The goal of making Joe-Average choose between the official channels or some malware laden underground site is a perfectly pragmatic one on the parts of the licensors. They don't need to block the ilicit copying completely to see a benefit...

Especially when the costs of their 'protection' are predominately externalized onto the users (in the form of restricted freedoms, closed software, spyware, etc).


In my terms, a bank vault would protect my valuables by fundamentally denying me access to them, except on terms dictated by some external trusted party. This is the case of DRM using entirely encrypted paths (which can be broken with the big guns, like in your analogy), not the case of it being "just for show".

> The goal of making Joe-Average choose between the official channels or some malware laden underground site is a perfectly pragmatic one on the parts of the licensors.

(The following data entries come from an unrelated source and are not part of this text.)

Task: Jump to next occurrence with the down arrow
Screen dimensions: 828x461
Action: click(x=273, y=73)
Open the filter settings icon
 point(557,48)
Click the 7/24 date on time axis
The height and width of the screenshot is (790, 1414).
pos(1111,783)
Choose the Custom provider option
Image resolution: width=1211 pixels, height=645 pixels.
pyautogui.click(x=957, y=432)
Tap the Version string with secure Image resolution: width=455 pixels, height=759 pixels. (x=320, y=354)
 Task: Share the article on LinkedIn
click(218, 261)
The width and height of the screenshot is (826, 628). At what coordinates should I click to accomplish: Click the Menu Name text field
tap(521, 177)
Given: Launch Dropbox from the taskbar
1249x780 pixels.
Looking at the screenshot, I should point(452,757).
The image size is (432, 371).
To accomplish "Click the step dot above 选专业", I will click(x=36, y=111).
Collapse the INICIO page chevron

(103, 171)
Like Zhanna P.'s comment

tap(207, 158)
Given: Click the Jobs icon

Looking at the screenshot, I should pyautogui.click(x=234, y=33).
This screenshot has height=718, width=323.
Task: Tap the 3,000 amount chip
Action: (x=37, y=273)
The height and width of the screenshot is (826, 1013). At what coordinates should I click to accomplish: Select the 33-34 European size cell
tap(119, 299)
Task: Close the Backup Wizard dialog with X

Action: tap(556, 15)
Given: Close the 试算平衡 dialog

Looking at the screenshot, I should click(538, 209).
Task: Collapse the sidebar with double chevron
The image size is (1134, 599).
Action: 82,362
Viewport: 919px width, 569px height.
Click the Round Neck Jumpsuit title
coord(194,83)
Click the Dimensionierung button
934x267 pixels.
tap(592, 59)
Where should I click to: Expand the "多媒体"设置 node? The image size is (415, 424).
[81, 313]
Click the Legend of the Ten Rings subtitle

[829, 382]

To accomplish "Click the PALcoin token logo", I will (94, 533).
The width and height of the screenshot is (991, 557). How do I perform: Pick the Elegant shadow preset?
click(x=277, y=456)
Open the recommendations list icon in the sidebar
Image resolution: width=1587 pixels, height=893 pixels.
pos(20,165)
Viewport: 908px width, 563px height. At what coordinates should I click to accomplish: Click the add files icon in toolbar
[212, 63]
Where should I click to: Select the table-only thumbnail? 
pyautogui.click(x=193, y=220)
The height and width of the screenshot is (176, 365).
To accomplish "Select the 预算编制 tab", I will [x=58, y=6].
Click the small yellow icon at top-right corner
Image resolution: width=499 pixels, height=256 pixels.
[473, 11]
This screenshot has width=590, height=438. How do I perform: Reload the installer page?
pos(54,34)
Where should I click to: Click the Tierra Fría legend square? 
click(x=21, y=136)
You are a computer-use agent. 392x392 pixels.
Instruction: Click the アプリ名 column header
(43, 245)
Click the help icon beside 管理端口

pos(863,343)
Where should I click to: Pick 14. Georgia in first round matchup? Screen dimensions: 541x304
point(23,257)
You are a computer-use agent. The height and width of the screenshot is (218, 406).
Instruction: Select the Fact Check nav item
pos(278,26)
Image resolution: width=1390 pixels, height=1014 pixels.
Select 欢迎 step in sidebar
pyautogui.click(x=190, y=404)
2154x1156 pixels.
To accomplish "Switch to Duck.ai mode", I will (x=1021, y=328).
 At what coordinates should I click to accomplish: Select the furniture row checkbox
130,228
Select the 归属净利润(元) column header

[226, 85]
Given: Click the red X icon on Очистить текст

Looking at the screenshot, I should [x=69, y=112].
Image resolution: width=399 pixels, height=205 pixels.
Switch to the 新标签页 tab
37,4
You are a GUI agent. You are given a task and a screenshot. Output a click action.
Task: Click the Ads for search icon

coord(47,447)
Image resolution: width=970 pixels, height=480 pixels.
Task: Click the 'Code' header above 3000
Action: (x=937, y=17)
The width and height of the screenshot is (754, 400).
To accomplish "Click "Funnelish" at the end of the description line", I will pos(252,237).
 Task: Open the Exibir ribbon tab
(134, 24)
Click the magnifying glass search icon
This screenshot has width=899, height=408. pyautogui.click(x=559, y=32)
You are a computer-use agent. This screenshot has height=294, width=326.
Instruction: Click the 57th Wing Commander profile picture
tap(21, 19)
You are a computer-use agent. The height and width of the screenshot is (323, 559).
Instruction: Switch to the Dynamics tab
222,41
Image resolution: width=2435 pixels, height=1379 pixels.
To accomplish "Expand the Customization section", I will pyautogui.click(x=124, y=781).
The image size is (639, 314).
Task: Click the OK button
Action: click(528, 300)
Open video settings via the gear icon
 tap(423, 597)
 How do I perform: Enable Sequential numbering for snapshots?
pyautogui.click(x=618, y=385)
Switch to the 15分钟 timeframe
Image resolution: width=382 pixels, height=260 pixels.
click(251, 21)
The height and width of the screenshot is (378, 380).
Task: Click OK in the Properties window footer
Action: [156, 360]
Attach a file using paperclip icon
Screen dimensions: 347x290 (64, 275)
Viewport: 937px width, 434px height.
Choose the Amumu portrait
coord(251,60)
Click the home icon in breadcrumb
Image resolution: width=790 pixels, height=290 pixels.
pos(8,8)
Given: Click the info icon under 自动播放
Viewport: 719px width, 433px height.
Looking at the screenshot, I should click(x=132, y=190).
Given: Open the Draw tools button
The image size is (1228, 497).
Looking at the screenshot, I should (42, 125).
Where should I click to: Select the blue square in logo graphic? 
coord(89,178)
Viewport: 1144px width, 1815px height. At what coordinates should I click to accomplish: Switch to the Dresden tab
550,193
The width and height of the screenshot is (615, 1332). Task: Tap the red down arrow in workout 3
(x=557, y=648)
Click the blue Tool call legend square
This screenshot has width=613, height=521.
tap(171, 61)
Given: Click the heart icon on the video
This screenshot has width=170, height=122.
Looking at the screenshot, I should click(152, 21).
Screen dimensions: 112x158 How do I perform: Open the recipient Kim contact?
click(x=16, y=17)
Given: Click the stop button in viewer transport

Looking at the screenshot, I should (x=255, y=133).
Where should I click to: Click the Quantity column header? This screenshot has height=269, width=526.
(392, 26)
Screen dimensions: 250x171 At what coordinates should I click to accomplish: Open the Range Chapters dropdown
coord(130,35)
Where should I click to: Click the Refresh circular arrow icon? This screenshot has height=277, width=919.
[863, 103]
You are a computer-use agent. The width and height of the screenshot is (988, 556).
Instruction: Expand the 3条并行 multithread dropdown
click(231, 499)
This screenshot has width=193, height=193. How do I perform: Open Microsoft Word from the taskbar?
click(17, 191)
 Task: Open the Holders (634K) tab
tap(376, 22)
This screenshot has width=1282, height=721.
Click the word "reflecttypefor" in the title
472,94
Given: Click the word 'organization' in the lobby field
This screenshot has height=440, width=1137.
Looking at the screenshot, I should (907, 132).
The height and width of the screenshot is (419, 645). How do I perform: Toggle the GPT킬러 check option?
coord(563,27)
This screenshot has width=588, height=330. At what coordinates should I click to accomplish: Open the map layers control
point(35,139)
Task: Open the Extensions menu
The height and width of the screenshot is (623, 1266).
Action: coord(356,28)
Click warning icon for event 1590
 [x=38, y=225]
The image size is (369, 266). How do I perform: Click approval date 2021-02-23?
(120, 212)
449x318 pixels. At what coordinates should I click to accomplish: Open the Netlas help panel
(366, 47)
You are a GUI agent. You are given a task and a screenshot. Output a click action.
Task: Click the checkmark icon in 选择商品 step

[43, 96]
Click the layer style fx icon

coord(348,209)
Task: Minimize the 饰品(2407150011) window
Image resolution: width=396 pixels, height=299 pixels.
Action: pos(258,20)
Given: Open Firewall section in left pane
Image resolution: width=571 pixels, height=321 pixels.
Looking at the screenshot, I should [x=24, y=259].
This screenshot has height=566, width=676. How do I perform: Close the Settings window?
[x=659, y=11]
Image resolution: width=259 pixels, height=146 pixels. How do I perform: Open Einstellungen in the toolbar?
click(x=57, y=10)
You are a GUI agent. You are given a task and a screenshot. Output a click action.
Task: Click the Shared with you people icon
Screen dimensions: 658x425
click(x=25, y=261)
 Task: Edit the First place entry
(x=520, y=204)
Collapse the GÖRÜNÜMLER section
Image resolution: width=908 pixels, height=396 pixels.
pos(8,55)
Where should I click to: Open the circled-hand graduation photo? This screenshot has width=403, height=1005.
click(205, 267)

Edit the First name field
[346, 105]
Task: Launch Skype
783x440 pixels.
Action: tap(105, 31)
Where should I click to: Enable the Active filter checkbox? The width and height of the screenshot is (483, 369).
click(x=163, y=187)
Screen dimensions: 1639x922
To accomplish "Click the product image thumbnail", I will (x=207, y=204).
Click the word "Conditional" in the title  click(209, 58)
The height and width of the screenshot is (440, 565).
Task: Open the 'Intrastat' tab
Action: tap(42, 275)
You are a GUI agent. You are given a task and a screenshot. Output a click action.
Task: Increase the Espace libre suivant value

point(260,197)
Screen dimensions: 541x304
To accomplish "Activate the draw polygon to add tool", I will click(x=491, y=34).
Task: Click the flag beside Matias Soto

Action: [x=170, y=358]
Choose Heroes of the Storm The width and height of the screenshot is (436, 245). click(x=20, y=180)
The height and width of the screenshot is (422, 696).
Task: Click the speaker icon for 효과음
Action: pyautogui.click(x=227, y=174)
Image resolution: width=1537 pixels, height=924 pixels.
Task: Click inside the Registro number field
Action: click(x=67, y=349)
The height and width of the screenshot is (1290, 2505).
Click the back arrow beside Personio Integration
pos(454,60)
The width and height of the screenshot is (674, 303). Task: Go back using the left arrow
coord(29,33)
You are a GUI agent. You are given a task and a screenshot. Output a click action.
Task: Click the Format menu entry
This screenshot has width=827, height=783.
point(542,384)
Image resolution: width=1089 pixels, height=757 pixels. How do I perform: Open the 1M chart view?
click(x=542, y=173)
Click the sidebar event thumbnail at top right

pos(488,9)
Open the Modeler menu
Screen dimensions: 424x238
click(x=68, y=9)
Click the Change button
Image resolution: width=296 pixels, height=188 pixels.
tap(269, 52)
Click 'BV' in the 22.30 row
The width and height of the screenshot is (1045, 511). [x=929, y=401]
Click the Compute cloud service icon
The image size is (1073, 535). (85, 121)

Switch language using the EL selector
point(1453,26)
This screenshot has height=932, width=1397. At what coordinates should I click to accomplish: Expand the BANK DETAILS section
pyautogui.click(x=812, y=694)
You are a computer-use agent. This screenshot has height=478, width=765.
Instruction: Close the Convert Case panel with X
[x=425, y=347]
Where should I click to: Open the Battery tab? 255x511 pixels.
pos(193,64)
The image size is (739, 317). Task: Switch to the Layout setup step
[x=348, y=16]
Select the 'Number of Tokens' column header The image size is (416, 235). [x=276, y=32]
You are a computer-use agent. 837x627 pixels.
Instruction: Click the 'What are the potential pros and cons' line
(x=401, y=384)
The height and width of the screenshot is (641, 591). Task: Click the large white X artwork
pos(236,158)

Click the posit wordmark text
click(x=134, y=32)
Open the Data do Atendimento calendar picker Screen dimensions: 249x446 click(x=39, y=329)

Uh... what? The problem with DRM from a practical standpoint is that the effective technical means serve as an impediment to Mr Joe Average using his computer for perfectly allowed purposes - including at times playing the game. (Look at any major game launch recently for thousands of upset players because the DRM servers are overloaded.)

Secondly, you presented a strawman, since there are lots of non-malware-laden copies available online.

I'm not really against DRM per se, if there were some magic solution. Nor am I arguing that partially effective security measures are meaningless. I'm arguing that having encryption protected computing channels which deny the user override (or inspection) access are dangerous (duh! they go on malware laden websites, as you point out), and that any DRM which doesn't use such hardware level (or even low-level software) is no more effective than just setting a metadata flag saying it's copyrighted.

I get why companies want DRM, but that doesn't mean that I think giving in to their wishes is a good idea, when it both creates worse computer security problems and fails to solve the problem at a technical level.

A lot of people pirate things precisely because DRM is such a hassle.


Incomplete or inaccurate, but "silly"?